(Dataset excerpts)
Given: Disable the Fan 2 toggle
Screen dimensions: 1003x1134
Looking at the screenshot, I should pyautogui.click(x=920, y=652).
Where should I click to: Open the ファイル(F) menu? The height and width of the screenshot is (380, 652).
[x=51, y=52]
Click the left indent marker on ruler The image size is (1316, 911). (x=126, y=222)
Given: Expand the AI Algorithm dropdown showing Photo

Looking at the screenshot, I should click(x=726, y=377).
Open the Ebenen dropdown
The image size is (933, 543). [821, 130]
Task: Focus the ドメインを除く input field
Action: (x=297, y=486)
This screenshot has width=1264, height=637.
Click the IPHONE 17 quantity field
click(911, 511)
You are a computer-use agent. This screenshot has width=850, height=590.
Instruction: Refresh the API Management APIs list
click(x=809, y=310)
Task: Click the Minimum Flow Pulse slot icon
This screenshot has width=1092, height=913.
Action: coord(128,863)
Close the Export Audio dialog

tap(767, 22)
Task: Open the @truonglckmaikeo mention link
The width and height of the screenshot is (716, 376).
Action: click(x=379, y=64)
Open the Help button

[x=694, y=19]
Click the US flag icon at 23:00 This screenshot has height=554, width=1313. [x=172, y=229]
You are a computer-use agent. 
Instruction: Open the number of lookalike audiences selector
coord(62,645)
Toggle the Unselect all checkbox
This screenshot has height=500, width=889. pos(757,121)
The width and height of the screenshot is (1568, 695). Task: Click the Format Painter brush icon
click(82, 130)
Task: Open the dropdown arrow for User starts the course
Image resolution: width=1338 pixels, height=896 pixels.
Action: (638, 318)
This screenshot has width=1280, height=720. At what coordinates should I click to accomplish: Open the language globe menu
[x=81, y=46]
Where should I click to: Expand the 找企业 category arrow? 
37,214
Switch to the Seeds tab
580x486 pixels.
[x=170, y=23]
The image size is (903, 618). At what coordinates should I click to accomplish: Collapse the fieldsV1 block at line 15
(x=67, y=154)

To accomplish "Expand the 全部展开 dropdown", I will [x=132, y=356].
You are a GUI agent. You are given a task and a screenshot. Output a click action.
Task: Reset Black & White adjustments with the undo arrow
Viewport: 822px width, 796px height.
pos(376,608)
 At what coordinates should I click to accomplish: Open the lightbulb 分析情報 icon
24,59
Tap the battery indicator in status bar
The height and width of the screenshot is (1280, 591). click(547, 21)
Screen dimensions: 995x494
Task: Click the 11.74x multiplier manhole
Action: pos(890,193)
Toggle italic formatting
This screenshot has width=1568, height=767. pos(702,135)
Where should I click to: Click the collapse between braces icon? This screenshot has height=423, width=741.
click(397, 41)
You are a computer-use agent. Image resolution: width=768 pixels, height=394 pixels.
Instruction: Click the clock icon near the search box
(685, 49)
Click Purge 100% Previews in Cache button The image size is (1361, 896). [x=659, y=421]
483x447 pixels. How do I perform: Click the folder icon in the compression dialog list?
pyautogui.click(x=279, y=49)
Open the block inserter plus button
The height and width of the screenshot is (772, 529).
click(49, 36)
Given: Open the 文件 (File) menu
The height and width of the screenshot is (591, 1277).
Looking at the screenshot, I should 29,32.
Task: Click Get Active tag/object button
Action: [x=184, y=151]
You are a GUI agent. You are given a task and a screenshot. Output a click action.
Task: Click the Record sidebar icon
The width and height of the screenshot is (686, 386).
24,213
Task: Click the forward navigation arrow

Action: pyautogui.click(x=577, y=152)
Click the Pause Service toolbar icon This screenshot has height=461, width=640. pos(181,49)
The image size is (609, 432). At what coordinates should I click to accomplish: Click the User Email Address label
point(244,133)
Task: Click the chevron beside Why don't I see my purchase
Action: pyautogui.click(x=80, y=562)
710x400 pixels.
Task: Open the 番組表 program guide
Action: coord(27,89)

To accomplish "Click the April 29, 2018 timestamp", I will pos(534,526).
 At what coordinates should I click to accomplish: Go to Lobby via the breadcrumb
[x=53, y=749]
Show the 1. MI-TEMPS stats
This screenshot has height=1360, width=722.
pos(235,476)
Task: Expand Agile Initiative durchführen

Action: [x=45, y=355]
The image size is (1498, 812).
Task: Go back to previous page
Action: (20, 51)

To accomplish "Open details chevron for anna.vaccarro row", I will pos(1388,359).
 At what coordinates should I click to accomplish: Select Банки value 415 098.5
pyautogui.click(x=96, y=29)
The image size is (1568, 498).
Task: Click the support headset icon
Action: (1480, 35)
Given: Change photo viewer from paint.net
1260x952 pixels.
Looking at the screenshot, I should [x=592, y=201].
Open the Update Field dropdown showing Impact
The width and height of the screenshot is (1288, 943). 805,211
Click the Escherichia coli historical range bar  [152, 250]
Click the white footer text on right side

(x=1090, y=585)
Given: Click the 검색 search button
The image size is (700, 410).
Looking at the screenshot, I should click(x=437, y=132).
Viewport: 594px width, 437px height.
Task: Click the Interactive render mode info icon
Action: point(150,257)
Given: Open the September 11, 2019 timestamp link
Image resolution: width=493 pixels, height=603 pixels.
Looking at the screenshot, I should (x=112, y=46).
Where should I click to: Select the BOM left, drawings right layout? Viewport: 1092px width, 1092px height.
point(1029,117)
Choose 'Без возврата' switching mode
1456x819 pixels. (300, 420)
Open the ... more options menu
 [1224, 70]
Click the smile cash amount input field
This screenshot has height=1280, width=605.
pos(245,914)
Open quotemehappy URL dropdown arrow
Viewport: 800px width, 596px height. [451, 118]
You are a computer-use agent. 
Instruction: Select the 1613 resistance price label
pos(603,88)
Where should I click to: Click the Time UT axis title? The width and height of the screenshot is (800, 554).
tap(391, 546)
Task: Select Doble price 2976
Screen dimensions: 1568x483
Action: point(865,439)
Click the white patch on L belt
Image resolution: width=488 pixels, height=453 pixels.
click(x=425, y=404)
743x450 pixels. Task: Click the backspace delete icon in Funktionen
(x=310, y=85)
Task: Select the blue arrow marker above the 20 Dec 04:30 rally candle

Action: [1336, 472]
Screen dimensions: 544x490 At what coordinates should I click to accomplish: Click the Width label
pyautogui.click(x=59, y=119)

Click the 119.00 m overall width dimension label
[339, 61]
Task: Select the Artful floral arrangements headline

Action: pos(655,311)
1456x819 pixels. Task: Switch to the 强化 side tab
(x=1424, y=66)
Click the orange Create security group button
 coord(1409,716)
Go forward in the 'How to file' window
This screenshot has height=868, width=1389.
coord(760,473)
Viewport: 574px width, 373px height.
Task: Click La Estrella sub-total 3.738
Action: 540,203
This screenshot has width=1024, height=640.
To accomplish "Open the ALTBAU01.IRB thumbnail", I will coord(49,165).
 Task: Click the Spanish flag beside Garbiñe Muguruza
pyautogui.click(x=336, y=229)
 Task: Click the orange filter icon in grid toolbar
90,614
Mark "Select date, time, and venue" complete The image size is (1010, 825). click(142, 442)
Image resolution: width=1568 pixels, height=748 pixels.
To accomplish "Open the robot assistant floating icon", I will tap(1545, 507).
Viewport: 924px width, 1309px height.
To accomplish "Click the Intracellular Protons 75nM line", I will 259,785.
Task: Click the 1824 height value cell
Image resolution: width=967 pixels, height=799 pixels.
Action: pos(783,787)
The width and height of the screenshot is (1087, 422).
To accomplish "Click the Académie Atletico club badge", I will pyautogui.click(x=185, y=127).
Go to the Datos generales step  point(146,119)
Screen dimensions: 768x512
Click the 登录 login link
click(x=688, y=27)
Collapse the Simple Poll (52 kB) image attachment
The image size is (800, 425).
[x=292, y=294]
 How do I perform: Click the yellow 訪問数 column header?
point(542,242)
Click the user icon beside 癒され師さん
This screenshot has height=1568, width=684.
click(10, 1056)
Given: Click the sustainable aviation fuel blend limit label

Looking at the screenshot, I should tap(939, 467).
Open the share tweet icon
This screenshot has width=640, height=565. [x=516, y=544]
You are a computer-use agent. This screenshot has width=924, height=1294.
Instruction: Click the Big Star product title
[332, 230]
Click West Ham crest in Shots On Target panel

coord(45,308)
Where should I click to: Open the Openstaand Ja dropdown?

- _Try it_
From the first line above through the line that contains "Click the left", quote each line exactly. Output nothing more.

- _Result for this task_
Given: Disable the Fan 2 toggle
Screen dimensions: 1003x1134
Looking at the screenshot, I should pyautogui.click(x=920, y=652).
Where should I click to: Open the ファイル(F) menu? The height and width of the screenshot is (380, 652).
[x=51, y=52]
Click the left indent marker on ruler The image size is (1316, 911). (x=126, y=222)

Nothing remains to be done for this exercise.